A January survey of more than 1,100 youths from ages 8 to 18 found that addicted gamers receive lower grades in school than their peers and are more likely to have been diagnosed with an attention deficit problem, Harris Interactive said.
Researchers involved in the study said the prevalence of gaming among young people made the findings a reason for concern. "Almost one out of every 10 youth gamers show enough symptoms of damage to their school, family, and psychological functioning to merit serious concern," Douglas Gentile, director of the Media Research Lab at Iowa State University, said in a statement.
Video game addicts are more likely to have game consoles in their bedroom and spend an average of 24.5 hours per week shooting imaginary bad guys in the virtual worlds. Besides being more likely to perform poorly in school, addicts get into more physical fights and are physically heavier than nonaddicts.

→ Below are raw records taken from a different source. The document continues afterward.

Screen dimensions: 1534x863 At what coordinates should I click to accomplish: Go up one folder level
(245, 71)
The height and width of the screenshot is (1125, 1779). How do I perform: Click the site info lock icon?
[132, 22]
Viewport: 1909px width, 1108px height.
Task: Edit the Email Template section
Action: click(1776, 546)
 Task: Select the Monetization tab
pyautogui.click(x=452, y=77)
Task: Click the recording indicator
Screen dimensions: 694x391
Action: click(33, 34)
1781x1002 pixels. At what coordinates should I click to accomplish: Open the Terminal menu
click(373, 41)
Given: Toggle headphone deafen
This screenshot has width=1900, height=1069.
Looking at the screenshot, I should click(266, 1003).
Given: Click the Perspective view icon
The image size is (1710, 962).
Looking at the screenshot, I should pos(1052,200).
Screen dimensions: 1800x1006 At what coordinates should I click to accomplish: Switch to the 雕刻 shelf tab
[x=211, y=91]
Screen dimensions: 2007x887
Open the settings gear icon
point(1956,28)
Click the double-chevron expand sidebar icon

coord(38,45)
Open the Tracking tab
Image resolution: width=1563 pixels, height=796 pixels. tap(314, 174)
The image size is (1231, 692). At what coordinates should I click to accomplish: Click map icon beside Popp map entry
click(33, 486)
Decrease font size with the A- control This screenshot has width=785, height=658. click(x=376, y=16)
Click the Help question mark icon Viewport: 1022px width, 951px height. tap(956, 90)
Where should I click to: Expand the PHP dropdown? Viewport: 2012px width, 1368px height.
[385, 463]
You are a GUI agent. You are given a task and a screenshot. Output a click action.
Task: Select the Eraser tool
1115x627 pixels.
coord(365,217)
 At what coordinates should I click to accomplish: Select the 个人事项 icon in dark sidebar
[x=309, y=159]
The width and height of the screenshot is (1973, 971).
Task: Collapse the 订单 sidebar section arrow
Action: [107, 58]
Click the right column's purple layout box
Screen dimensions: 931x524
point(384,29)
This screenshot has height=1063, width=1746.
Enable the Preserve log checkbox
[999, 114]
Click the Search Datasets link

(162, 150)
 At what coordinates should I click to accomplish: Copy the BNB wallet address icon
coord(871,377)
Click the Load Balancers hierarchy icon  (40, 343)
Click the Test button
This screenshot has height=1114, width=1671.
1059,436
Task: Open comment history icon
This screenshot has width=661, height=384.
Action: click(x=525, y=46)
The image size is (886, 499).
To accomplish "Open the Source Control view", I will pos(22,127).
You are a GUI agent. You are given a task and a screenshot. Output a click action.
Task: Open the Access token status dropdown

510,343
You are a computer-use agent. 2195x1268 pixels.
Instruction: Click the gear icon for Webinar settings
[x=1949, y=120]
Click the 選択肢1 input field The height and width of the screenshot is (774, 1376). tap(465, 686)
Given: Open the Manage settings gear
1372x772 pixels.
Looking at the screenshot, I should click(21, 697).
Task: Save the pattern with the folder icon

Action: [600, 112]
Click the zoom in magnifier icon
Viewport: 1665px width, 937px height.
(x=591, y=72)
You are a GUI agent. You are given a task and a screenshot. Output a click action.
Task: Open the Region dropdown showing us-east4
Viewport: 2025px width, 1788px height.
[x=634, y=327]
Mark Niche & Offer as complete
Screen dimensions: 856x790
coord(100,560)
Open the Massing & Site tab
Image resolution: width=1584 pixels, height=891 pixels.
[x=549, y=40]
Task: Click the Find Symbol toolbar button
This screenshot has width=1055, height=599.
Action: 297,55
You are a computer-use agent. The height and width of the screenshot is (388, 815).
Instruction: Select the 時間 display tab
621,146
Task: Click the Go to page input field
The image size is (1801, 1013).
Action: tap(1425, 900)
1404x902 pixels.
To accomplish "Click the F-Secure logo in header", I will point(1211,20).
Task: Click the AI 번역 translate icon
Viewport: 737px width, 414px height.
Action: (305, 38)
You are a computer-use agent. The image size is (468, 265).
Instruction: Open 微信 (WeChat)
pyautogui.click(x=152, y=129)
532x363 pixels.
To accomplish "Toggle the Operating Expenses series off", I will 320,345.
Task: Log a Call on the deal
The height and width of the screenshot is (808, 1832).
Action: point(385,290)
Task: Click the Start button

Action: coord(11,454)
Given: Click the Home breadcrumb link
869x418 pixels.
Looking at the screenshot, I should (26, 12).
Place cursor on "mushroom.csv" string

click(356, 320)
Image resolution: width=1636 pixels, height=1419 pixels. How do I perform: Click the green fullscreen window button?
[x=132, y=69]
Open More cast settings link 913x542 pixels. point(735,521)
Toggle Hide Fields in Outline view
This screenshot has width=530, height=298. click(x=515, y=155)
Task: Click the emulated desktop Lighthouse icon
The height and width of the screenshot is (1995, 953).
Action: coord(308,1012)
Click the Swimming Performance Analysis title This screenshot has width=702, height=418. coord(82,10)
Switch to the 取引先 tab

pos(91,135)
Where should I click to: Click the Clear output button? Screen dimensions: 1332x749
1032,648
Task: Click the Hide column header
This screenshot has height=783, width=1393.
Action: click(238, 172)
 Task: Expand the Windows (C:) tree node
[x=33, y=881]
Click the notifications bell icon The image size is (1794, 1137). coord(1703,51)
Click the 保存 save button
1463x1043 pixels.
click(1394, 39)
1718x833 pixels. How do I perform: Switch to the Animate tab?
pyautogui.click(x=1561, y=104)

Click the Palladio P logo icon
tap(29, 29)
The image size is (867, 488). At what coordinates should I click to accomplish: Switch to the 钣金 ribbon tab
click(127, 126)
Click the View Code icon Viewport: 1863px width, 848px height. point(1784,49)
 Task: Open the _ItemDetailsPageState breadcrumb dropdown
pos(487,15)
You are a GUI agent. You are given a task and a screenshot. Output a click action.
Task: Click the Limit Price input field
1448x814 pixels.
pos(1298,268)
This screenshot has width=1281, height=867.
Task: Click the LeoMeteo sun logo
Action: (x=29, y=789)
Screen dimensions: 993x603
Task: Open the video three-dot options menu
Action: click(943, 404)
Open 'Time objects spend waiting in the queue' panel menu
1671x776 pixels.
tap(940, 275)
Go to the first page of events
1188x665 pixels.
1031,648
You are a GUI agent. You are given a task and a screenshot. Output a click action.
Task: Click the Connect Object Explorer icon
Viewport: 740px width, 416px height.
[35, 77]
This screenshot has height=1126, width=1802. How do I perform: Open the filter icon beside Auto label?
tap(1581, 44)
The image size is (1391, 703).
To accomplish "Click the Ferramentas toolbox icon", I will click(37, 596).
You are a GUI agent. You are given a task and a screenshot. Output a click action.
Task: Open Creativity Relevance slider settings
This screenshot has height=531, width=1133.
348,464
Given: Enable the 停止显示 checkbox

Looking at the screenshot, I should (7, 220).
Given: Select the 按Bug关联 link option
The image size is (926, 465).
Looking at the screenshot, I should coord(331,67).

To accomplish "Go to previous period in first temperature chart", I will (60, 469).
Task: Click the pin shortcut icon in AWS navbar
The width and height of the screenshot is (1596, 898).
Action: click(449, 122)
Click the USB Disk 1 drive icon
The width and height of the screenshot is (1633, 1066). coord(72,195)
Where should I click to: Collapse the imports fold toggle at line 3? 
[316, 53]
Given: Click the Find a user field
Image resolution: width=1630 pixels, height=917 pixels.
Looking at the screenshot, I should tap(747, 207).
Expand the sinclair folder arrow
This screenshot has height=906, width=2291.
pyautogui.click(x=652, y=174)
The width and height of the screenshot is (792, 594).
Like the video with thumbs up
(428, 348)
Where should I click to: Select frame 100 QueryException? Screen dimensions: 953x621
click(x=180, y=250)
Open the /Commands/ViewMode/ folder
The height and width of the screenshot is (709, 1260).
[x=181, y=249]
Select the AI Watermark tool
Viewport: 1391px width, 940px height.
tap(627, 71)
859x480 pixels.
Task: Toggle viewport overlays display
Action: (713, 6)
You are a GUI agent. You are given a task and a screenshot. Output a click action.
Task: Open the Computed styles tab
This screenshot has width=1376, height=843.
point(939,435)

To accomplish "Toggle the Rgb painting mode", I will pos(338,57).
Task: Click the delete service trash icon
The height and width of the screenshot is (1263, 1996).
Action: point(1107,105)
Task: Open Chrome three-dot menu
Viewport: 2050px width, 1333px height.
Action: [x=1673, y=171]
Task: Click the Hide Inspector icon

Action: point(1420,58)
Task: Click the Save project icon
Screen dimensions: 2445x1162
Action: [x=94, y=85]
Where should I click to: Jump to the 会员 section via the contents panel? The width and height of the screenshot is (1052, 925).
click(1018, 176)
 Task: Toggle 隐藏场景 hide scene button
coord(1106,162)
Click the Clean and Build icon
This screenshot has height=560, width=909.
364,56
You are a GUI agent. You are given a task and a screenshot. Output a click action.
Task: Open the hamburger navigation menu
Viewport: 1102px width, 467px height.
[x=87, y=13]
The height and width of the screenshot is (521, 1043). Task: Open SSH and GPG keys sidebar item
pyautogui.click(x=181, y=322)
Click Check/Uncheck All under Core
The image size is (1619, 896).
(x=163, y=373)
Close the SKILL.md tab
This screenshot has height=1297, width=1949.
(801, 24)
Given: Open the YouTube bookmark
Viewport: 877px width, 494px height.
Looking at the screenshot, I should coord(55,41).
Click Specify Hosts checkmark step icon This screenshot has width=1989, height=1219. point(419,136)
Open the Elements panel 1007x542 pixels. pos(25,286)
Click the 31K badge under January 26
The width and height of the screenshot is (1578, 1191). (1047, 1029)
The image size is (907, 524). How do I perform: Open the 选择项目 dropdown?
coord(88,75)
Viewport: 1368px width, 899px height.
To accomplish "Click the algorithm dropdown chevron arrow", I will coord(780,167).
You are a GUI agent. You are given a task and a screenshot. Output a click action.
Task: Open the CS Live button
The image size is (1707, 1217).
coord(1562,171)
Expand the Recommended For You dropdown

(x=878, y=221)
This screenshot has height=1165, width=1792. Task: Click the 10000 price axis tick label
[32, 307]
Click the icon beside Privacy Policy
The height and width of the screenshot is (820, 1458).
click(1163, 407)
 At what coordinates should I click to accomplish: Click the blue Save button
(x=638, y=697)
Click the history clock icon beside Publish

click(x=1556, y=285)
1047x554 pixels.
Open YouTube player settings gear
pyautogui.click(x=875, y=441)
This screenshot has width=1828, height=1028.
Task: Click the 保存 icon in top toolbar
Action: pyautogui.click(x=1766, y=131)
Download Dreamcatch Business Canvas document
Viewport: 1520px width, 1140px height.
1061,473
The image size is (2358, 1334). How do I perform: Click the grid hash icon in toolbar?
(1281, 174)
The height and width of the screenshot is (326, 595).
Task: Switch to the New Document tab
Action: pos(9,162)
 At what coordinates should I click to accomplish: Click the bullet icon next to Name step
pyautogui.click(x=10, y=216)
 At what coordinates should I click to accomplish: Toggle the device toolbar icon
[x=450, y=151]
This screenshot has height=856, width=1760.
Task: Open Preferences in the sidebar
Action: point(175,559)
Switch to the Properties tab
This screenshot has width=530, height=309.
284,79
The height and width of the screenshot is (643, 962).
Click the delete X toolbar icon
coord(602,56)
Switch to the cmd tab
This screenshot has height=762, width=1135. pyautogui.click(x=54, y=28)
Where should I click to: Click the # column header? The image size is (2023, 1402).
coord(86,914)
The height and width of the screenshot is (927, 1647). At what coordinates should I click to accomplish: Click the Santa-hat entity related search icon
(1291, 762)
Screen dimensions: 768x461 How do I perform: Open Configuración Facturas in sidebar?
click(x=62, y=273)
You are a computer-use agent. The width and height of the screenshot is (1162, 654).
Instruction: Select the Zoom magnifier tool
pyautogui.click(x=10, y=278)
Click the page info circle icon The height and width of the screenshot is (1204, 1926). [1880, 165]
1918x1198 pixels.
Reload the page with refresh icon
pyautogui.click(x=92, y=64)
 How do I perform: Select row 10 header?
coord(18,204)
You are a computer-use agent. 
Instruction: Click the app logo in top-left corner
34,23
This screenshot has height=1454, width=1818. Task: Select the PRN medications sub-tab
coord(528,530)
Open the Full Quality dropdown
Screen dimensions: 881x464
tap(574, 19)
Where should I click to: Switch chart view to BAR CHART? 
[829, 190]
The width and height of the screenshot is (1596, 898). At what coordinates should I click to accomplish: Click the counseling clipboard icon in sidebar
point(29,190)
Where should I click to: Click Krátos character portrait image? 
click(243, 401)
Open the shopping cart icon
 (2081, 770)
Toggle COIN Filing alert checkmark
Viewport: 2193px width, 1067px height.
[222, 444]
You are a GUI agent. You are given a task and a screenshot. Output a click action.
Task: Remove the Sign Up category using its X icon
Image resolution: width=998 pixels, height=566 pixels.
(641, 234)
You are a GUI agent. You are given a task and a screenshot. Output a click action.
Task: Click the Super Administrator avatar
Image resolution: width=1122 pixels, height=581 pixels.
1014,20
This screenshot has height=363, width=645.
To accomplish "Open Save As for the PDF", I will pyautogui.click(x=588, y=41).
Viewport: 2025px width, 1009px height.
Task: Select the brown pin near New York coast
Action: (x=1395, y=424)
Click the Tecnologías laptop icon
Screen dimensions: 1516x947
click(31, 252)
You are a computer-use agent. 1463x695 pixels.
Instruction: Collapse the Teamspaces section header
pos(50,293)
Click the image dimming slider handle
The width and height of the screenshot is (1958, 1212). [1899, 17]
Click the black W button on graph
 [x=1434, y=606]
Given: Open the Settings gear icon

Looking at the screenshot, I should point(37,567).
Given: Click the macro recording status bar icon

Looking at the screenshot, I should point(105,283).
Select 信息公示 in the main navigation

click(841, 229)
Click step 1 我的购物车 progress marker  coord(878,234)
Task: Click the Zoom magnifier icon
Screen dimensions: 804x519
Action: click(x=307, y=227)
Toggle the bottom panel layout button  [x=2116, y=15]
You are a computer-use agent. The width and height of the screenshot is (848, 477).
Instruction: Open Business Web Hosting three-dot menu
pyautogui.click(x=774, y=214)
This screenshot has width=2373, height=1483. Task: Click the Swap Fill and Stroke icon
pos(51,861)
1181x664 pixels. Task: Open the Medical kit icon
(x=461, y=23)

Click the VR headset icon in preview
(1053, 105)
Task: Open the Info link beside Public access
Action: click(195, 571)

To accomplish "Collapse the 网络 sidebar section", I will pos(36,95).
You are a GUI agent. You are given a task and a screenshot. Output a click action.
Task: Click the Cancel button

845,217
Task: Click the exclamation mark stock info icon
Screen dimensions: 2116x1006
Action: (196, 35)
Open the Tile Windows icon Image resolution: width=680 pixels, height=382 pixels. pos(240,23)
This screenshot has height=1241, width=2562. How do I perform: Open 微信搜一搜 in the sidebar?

Other findings are that nearly a quarter of the respondents in the online survey said they feel addicted to video games. Fully 44% of the youth said their friends are addicted. Nearly eight in 10 U.S. children and teenagers play video games at least once a month.
The amount of time played differs by age and gender. Harris found the average 8- to 12-year-old plays 13 hours of video games peer week, while the average 13- to 18-year-old plays 14 hours per week. Boys in general played almost twice as much as girls.
While people over 18 were not covered in the study, a report released last year by the Entertainment Software Association found that video and computer games were as attractive to adults as to teens. Fully 44% of gamers were between the ages of 18 and 49, and 31% were under 18 years old. Males accounted for more than three out of every five players.
Not all research on video game play is negative. A study conducted last year by Beth Israel Medical Center in New York found that surgeons who played video games before participating in a performance test completed it more than 11 seconds faster than those doctors who didn't play the games.